Reviewer #1 (Public review):
This work derives a general theory of optimal gain modulation in neural populations. It demonstrates that population homeostasis is a consequence of optimal modulation for information maximization with noisy neurons. The developed theory is then applied to the distributed distributional code (DDC) model of the primary visual cortex to demonstrate that homeostatic DDCs can account for stimulus-specific adaptation.
What I consider to be the most important contribution of this work is the unification of efficient information transmission in neural populations with population homeostasis. The former is an established theoretical framework, and the latter is a well-known empirical phenomenon - the relationship between them has never been fully clarified. I consider this work to be an interesting and relevant step in that direction.
The theory proposed in the paper is rigorous and the analysis is thorough. The manuscript begins with a general mathematical setting to identify normative solutions to the problem of information maximization. It then gradually builds towards questions about approximate solutions, neural implementation and plausibility of these solutions, applications of the theory to specific models of neural computation (DDC), and finally comparisons to experimental data in V1. Such a connection of different levels of abstraction is an obvious strength of this work.

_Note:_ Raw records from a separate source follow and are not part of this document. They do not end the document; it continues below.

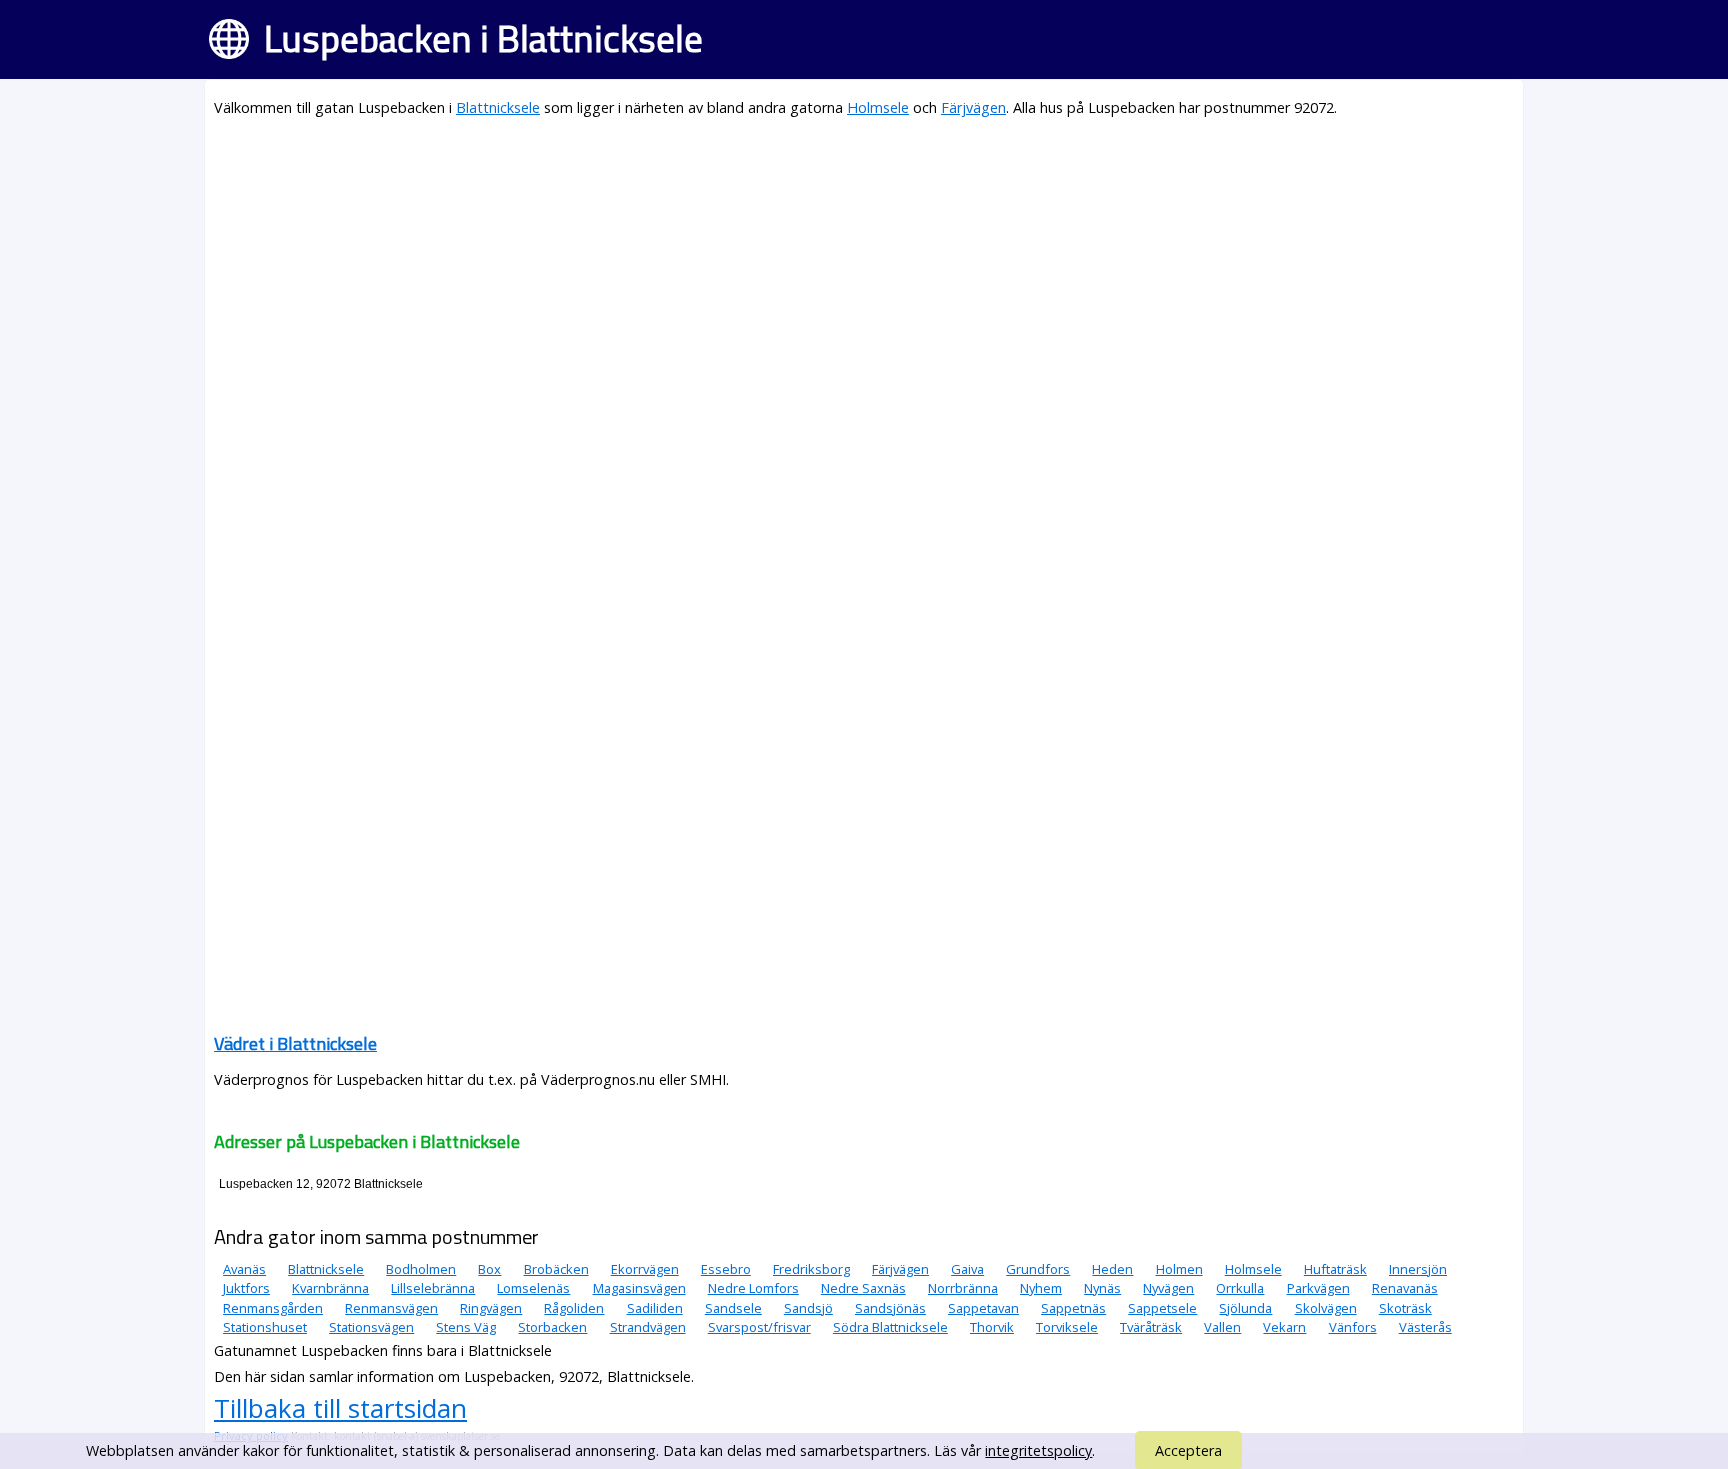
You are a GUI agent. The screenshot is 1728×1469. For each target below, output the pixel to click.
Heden (1112, 1269)
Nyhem (1041, 1288)
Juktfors (246, 1288)
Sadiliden (655, 1308)
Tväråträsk (1151, 1327)
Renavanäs (1405, 1288)
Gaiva (967, 1269)
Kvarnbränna (330, 1288)
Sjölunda (1245, 1308)
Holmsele (878, 107)
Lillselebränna (433, 1288)
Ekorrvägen (645, 1269)
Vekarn (1284, 1327)
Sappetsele (1162, 1308)
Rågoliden (574, 1308)
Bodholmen (421, 1269)
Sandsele (733, 1308)
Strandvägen (648, 1327)
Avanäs (244, 1269)
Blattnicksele (498, 107)
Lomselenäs (533, 1288)
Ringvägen (491, 1308)
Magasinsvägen (639, 1288)
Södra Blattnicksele (890, 1327)
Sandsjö (808, 1308)
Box (489, 1269)
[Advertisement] (814, 276)
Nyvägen (1168, 1288)
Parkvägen (1318, 1288)
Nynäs (1102, 1288)
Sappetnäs (1073, 1308)
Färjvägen (973, 107)
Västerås (1425, 1327)
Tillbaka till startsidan (340, 1408)
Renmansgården (273, 1308)
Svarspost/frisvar (759, 1327)
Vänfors (1353, 1327)
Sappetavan (983, 1308)
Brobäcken (556, 1269)
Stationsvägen (371, 1327)
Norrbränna (963, 1288)
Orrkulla (1240, 1288)
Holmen (1179, 1269)
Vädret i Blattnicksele (295, 1043)
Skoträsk (1405, 1308)
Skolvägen (1326, 1308)
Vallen (1222, 1327)
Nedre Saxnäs (863, 1288)
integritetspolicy (1038, 1450)
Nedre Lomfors (753, 1288)
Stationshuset (265, 1327)
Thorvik (992, 1327)
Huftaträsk (1335, 1269)
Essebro (726, 1269)
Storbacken (552, 1327)
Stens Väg (466, 1327)
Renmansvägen (391, 1308)
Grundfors (1038, 1269)
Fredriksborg (811, 1269)
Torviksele (1067, 1327)
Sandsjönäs (890, 1308)
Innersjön (1418, 1269)
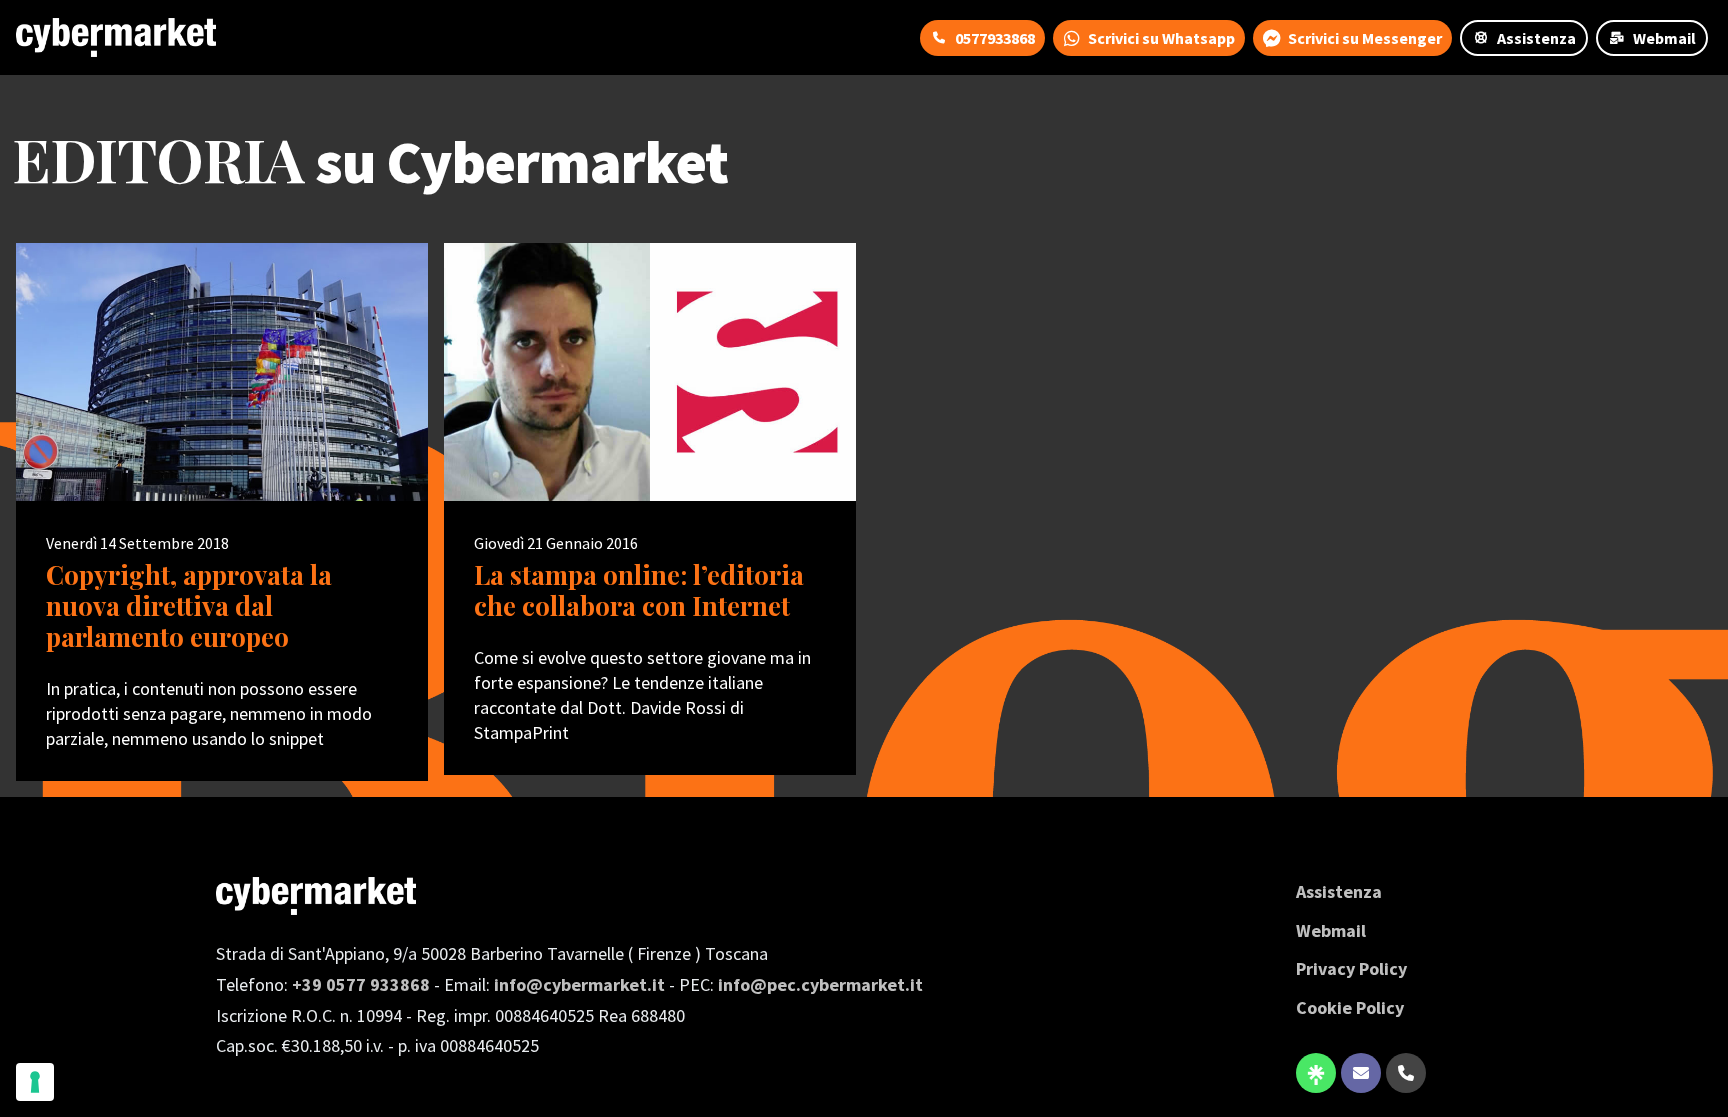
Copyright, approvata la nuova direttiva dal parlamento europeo (189, 606)
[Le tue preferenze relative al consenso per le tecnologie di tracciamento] (35, 1082)
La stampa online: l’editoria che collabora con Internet (639, 590)
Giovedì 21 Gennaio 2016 (556, 543)
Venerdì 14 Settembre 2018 (137, 543)
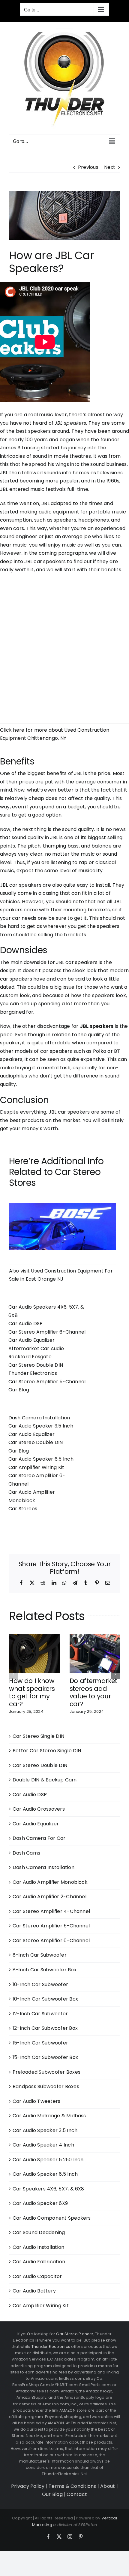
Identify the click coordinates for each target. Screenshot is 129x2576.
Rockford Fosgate (30, 1356)
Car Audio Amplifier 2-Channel (49, 1896)
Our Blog (18, 1389)
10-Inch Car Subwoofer (40, 1984)
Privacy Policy (27, 2486)
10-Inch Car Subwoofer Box (45, 1998)
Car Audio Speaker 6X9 (40, 2203)
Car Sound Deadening (39, 2232)
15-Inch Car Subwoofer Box (45, 2057)
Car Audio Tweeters (36, 2101)
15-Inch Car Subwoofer (40, 2042)
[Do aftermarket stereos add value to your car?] (95, 1637)
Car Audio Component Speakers (52, 2218)
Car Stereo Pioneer (74, 2333)
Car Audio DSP (25, 1323)
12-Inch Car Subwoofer (40, 2013)
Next (109, 167)
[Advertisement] (64, 644)
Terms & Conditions (72, 2486)
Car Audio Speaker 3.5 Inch (40, 1425)
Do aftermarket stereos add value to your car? (94, 1692)
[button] (13, 1674)
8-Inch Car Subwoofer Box (44, 1969)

Overall I find this contribution interesting and assess it positively. At the same time, I have three major points of criticism, which I believe the authors should address. I list them below, followed by a number of more specific comments and feedback.
Major comments:
(1) Interpretation of key results and relationship between different parts of the manuscript. The manuscript begins with an information-transmission ansatz which is described as "independent of the computational goal" (e.g. p. 17). While information theory indeed is not concerned with what quantity is being encoded (e.g. whether it is sensory periphery or hippocampus), the goal of the studied system is to *transmit* the largest amount of bits about the input in the presence of noise. In my view, this does not make the proposed framework "independent of the computational goal". Furthermore, the derived theory is then applied to a DDC model which proposes a very specific solution to inference problems. The relationship between information transmission and inference is deep and nuanced. Because the writing is very dense, it is quite hard to understand how the information transmission framework developed in the first part applies to the inference problem. How does the neural coding diagram in Figure 3 map onto the inference diagram in Figure 10? How does the problem of information transmission under constraints from the first part of the manuscript become an inference problem with DDCs? I am certain that authors have good answers to these questions - but they should be explained much better.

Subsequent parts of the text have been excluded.